Il Vallo Alpino e lo sbarramento di Valdaora - Rasun Anterselva

Foto aerea dal 1945 con i bunker dello sbarramento Valdaora Rasun Anterselva

Lustbild 1945 - Bunker Sperre Olang Rasen Antholz
Foto aereo 1945 - sbarramento Bunker Valdaora Rasun Anterselva

Il Bunker n°8 fu costruito sotto la direzione dell’esercito italiano, di nascosto dal regime nazista, attorno al 1942 nel corso della costruzione del Vallo Alpino del Littorio ( ~1932 - 1943 ) o “Linea non mi fido”. Il Vallo Alpino del Littorio si estende dal golfo di Genova attraverso le Alpi fino in Istria ed era diviso in XXVII settori . Lo sbarramento di Valdaora – Rasun si trova nel settore XV. Queste opere si possono fondamentalmente dividere in quattro gruppi di costruzione a seconda dalla strategia militare perseguita, dello sviluppo tecnico e dell’economicità. A tale scopo furono emanati gli ordini di servizio n. 200 del 1931, n. 7.000 del 1938, n. 15.000 del 1939 ed il n. 13.500 del 1941 ( artiglieria – difesa anticarro dopo la guerra “guerra lampo” in Francia ). Il bunker n°8 è della generazione 15.000.

» **Materiale**:
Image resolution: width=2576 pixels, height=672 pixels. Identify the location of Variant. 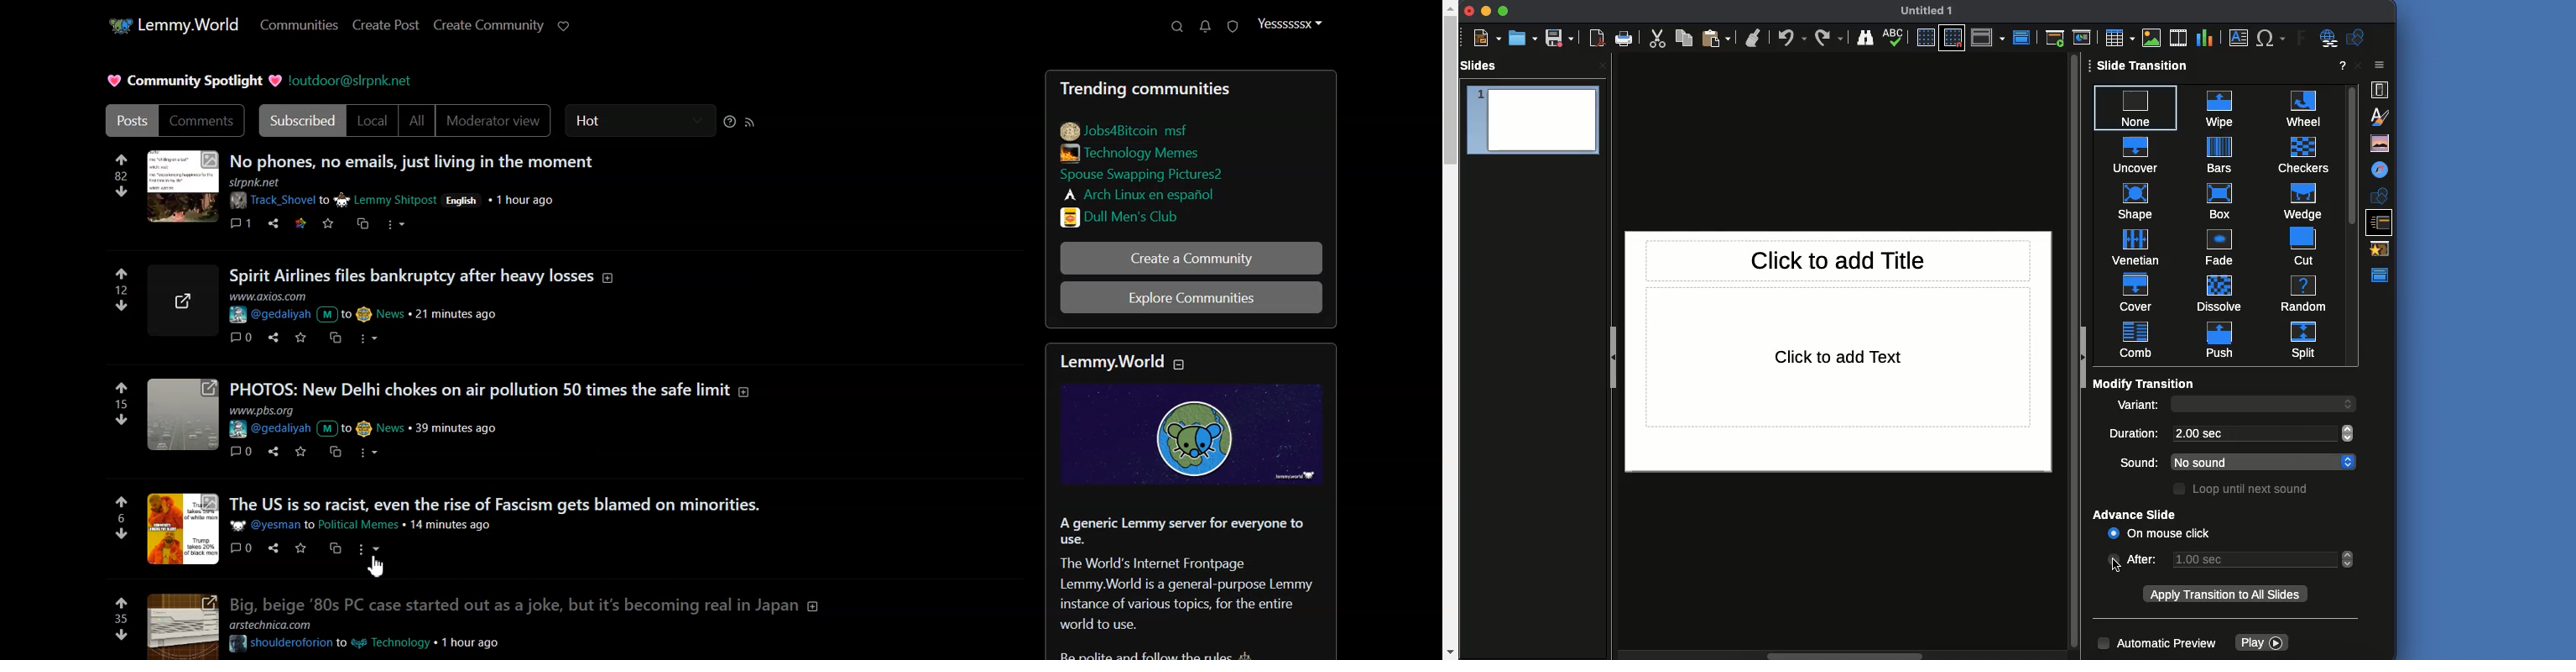
(2138, 407).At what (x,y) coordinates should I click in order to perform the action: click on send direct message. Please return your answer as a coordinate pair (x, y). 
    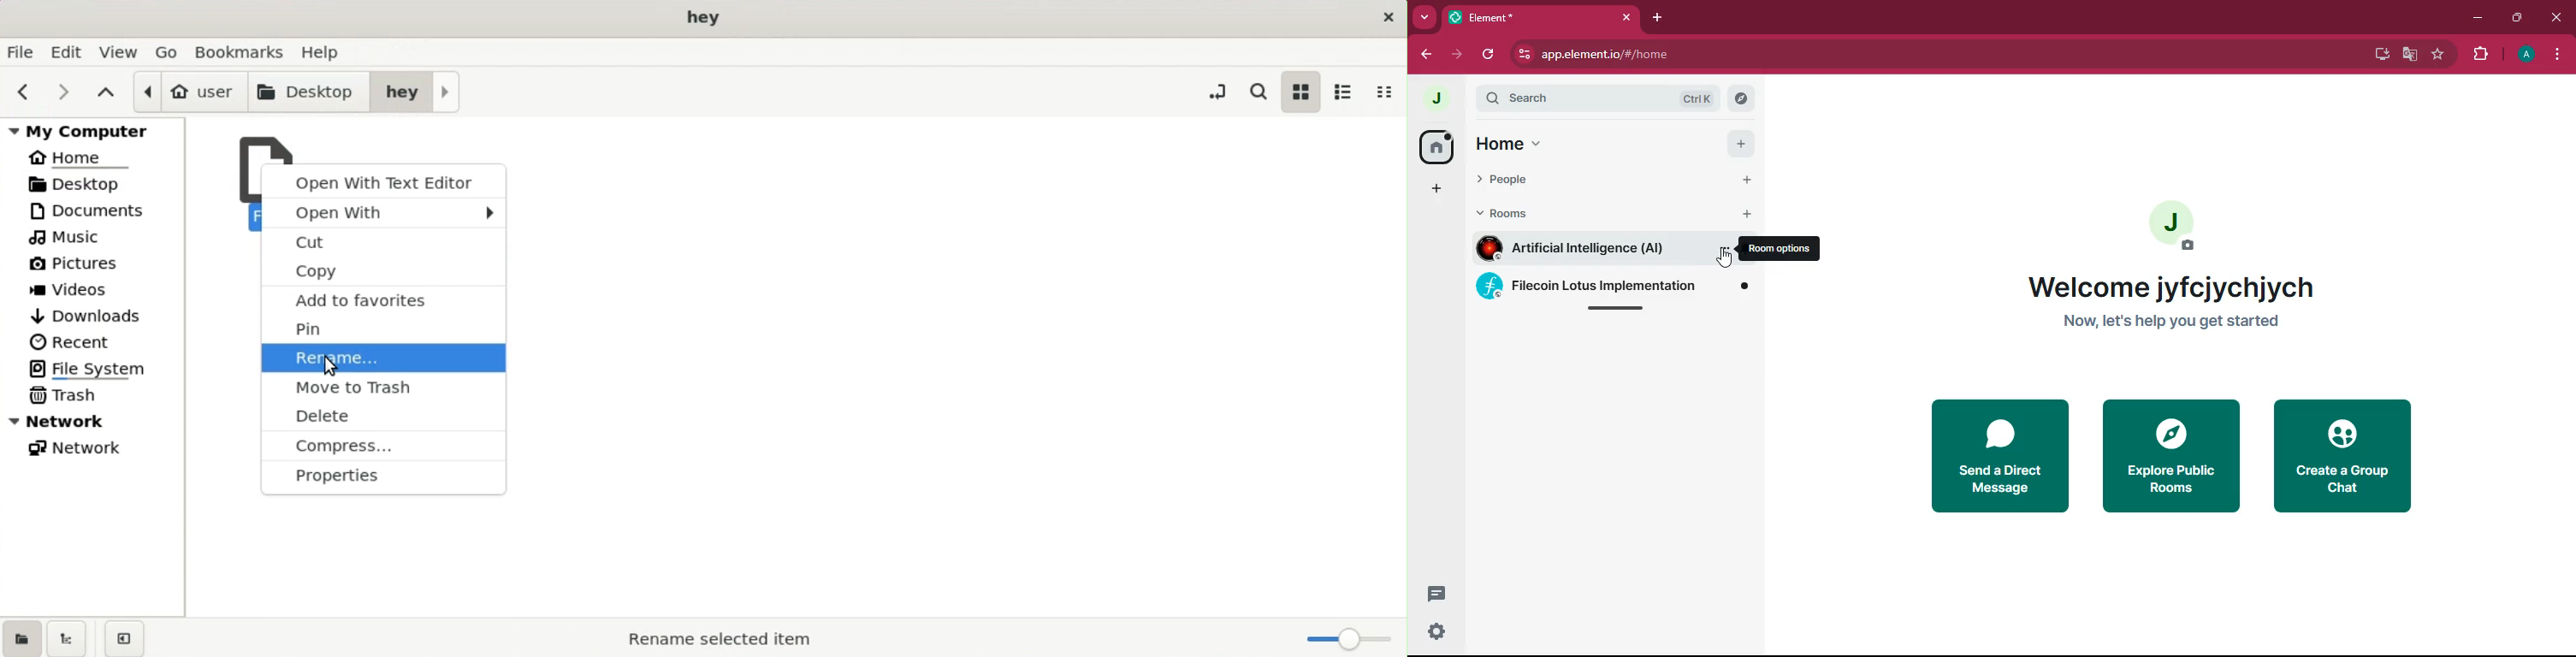
    Looking at the image, I should click on (1994, 457).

» **Consegne**:
(a) Rispondi alle domande seguenti basandoti sul testo sul Vallo Alpino.
(i) In quale settore si trova lo sbarramento di Valdaora – Rasun?
(ii) Da dove a dove si estende il Vallo Alpino del Littorio?
(iii) A quale generazione appartiene il bunker n°8?
(b) Elenca tutti gli ordini di servizio citati nel testo sul Vallo Alpino, indicando per ciascuno il numero e l'anno.
I dati hanno un'origine diversa da quella del testo.

» **Esercizi svolti**:
(a)
(i) Nel settore XV.
(ii) Dal golfo di Genova, attraverso le Alpi, fino in Istria.
(iii) Alla generazione 15.000.

(b)
n. 200 del 1931
n. 7.000 del 1938
n. 15.000 del 1939
n. 13.500 del 1941